Wednesday, June 29, 2005

Dick and Harry at it again!

According to the BBC News website (www.news.bbc.co.uk), in 1971 Henry Kissinger and the then US President, Richard Nixon discussed asking the Chinese to mobilise troops on the Indian border so as to intimidate India into stopping their war with Pakistan.
Aside from the ideological hypocricy (China was, and is in some respects, a communist country, and in 1971 a pretty isolated one at that), it just goes to show just how corrupt the Nixon administration was what with Watergate, the smearing of Daniel Ellisberg, helping to overthrow a democratically-elected government in Chile, just because it was very left-wing, etc..
Perhaps if, as many European countries wish to see, Henry Kissinger was brought before a court of law to answer for his alleged involvement in overseas war crimes.
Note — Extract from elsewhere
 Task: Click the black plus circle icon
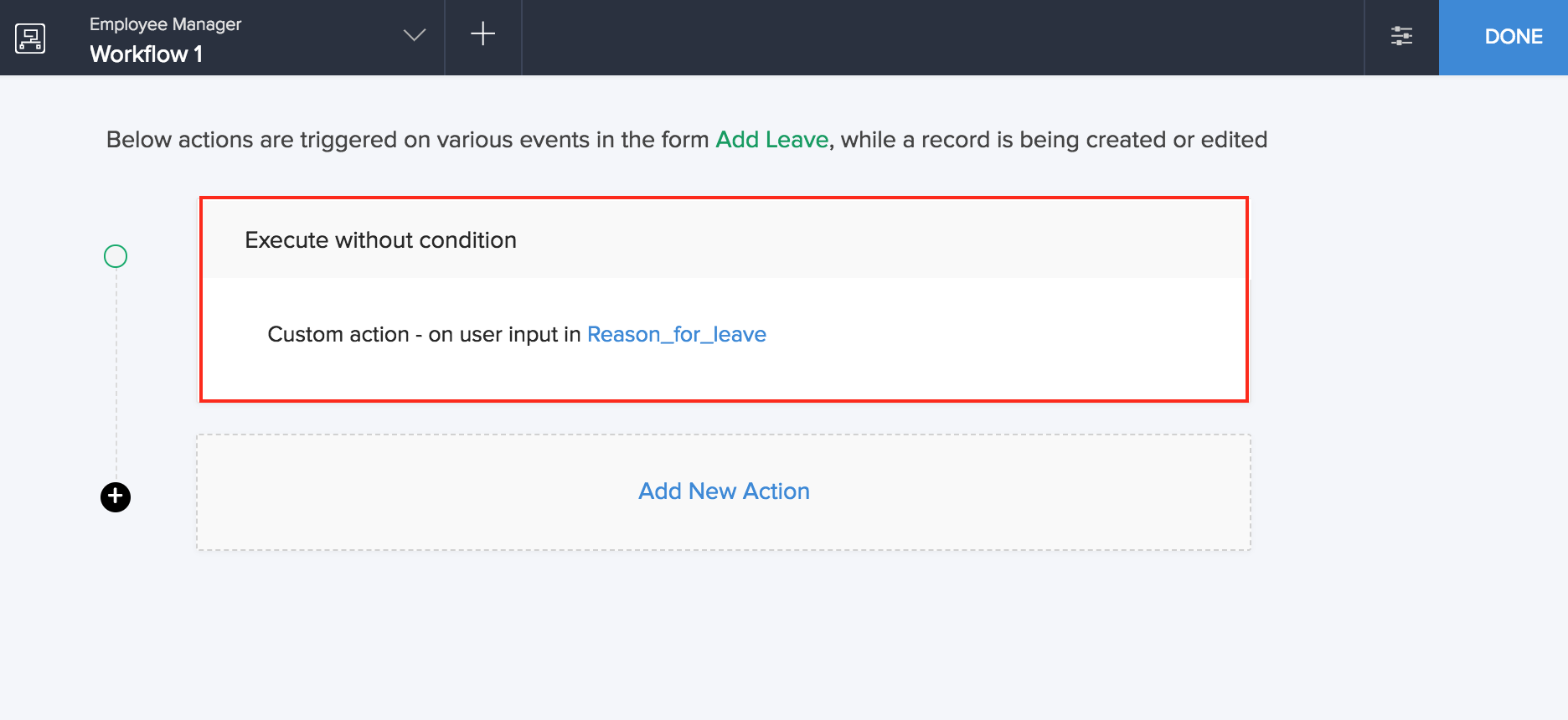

And perhaps if the americans helped instigate this (fat chance!), then a line would be drawn over the past, Kissinger would face justice and confidence in the US from overseas might be, at least partially, restored.

Zimbabwe crisis

It has been reported that the Government are still sending refugees back to Zimbabwe, although we are assured that each case is checked carefully and that they believe the people returned are not in danger. The Archbishop of Canterbury has called this 'deeply immoral!'
I am sure the Goverment are being sincere, but once in a while, speaking as a member of the Labour Party, I have to disagree with the Government and this is one of those times.
What Mugabe is doing to Zimbabwe is nothing short of replacing a democracy with a dictatorship and he has attacked and ruthlessly dealt with anyone who crosses him. We have seen this in the Mabeteland massacres, the attacks on white farmers, the attacks on members of opposition parties, in the squandering of aid to the country, in his forceable repatriation of those in the cities into the countryside under 'Operation Drive-Out Trash'.
We must, short of sending in troops, galvanise the International community, via the UN and particually South Africa and pressurise the Zimbabwe Government to change their course before things become too intolerable for the people of Zimbabwe.

Tuesday, June 28, 2005

Sgt Pepper

Apparently whilst Paul McCartney and U2 are opening the Live 8 event perfoming 'Sgt Peppers Lonely Hearts Club Band', they will be doing so wearing Sgt Pepper outfits.
Hmm.. Ah well, if it gets the ratings in, but why the Sgt Pepper outfits?

Fellow bloggers

Have added three blog sites on the links section. So I suppose some explanation may be needed and a bit of plugging for them.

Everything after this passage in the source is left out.